— Begin —

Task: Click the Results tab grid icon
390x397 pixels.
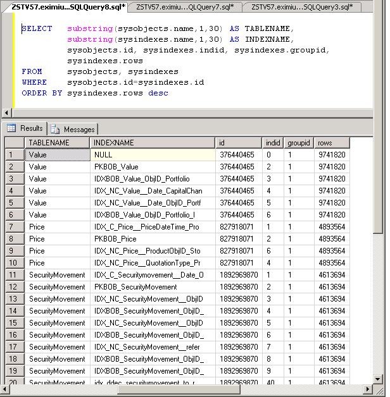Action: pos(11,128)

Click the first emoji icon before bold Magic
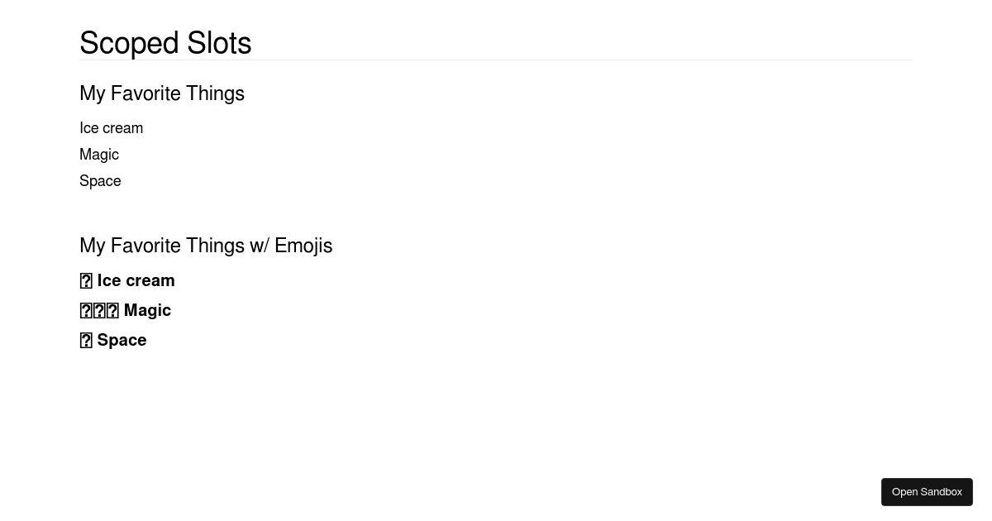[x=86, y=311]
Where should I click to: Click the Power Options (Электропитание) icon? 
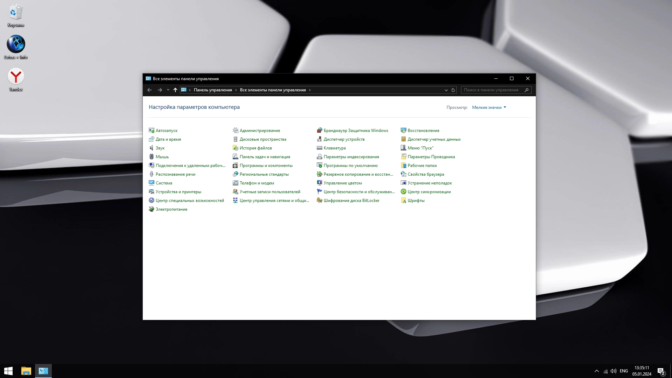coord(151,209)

— End —
— Begin —

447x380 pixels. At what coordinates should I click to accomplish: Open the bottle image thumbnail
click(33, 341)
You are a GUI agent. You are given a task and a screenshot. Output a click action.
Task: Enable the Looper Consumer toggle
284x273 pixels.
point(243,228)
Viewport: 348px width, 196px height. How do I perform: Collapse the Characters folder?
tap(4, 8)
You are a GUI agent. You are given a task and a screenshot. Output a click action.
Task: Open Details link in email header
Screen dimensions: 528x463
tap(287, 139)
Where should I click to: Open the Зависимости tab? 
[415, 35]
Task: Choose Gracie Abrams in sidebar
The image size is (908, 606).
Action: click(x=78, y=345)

— End —

# WORK INSTRUCTIONS
Gather every line of the records above that contains the string "should", and copy each one in full. Case counts when matching.

# TASK RESPONSE
Where should I click to: Click the Power Options (Электропитание) icon? 
447x380 pixels. At what coordinates should I click to accomplish: Open the bottle image thumbnail
Where should I click to: Open the Зависимости tab? 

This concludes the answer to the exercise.